Friday, May 28, 2010

Eco Towns - Green Light or Red Light?

I wonder what the future will be for the planned 'Eco Town' near Yeovil. This report from the Independent suggests that the 'Eco Towns' planned under Labour will be shelved as part of the savings plans under the new government.

Here's the relevant snippet:
Eco-towns
Gordon Brown's flagship scheme for eco-towns across the UK is set to be scrapped by the coalition. Cash for the second wave of developments, announced earlier this year, has been frozen and the scheme is under review, The IoS has learnt.


The first wave of four eco-towns was announced last year and will go ahead.
But the housing minister, Grant Shapps, said last night: "We will back new eco-developments with broad-based local support that are genuinely sustainable. We will not impose eco-town developments on communities that do not want them." (comment - that means nobody will get any, as I've yet to hear of a community that was happy to lose large chunks of countryside to new housing)

Mr Shapps's Labour predecessor, John Healey, said: "The shelving of the eco-town programme is a clear signal of what we can expect from Cameron's government. Having feigned concern for the environment and gestured about empowering councils, the Tories' true colours are coming through – and what they said before the election bears little resemblance to decisions they're now taking."

The move is set to anger councils – many Tory-run – that requested eco-town developments and have already spent money on plans.

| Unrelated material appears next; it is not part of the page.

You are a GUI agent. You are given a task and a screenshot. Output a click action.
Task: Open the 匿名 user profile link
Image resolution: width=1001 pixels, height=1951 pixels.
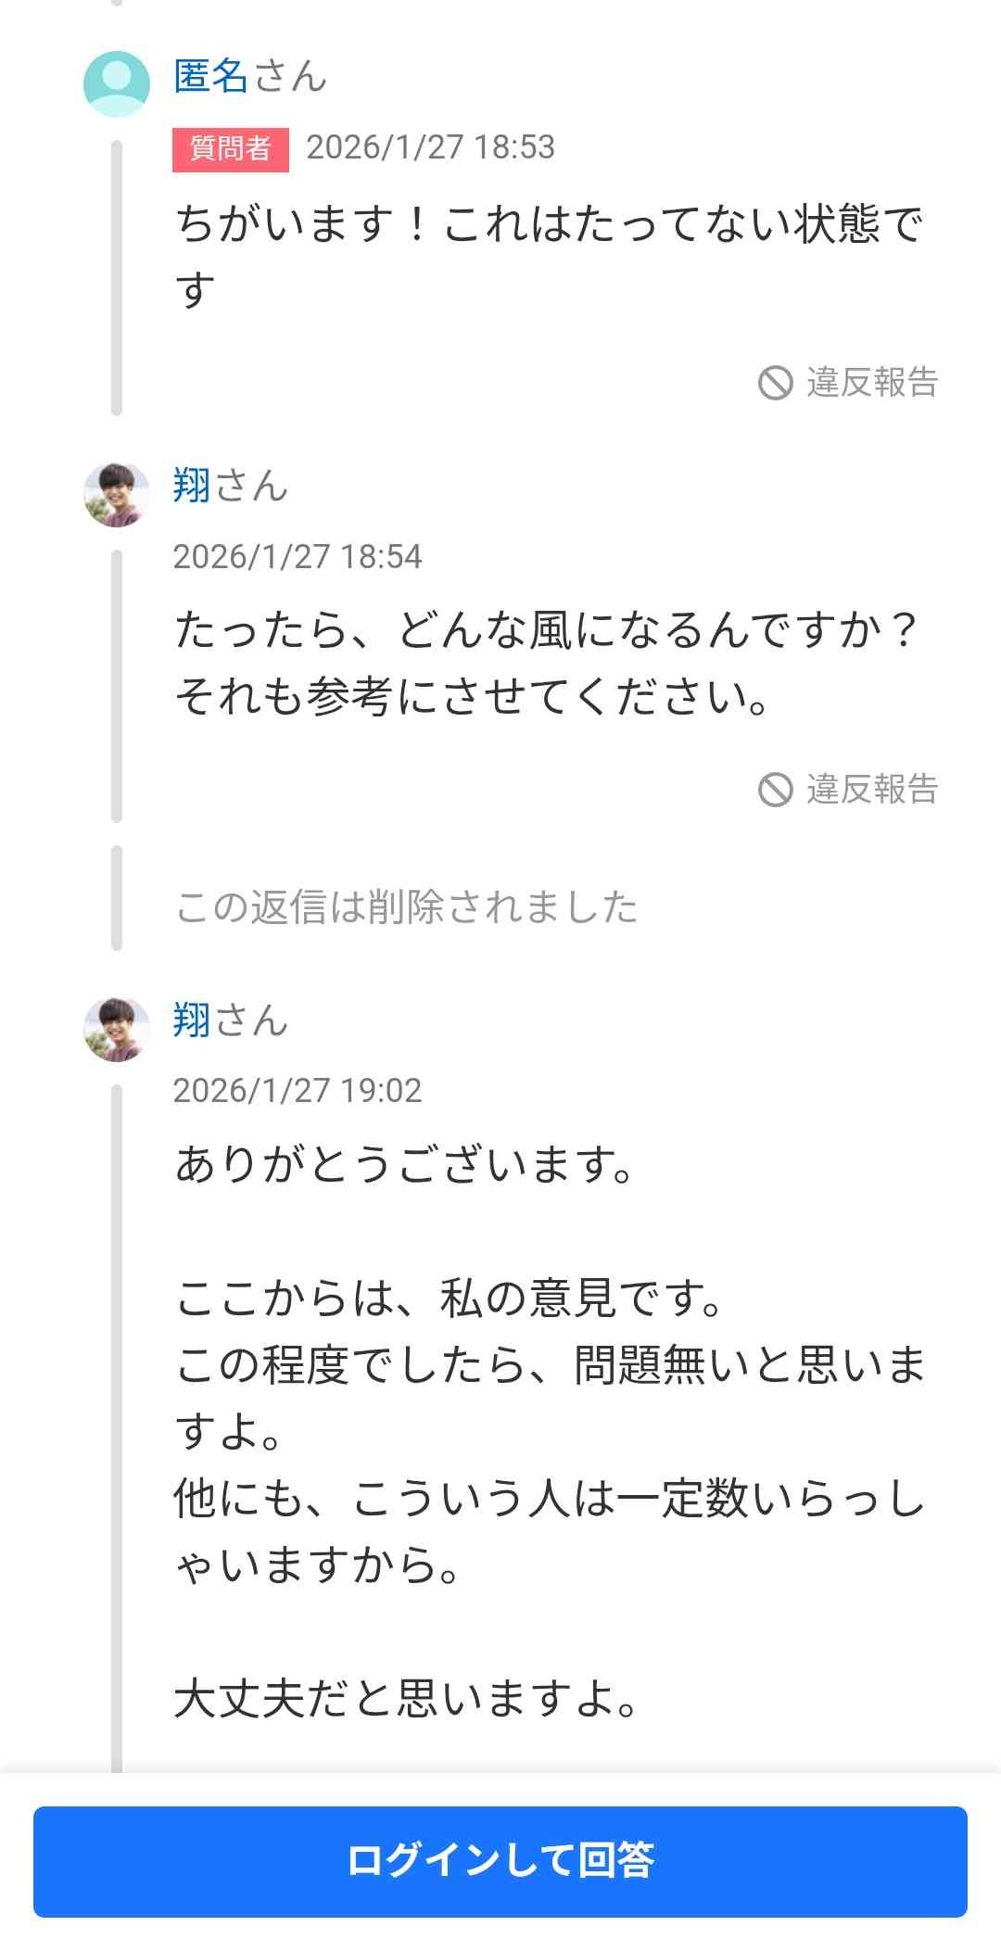tap(211, 76)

At present there's nothing new on the Communities department website, though the banner at the top says "we are reviewing all content on this website". I'll bet. New eco town proposals are still being submitted, though with the scrapping of regional planning, it will be up to local councils to push them, rather than respond to the regional plans. The Yeovil proposal was in response to the South-Wests 'Regional Spatial Strategy' which called for a 5000 home 'urban extension' to the town.

A group representing house builders has warned of a 'dangerous void' in planning policy, with the new government clearer on what it's scrapping than what it's going to replace it with. If the regional planning system isn't there to translate population projections into local provision of housing, services and infrastructure for new businesses, then will 'the market' simply sort it all out? I thought we'd worked out that faith in 'the market' was vanity?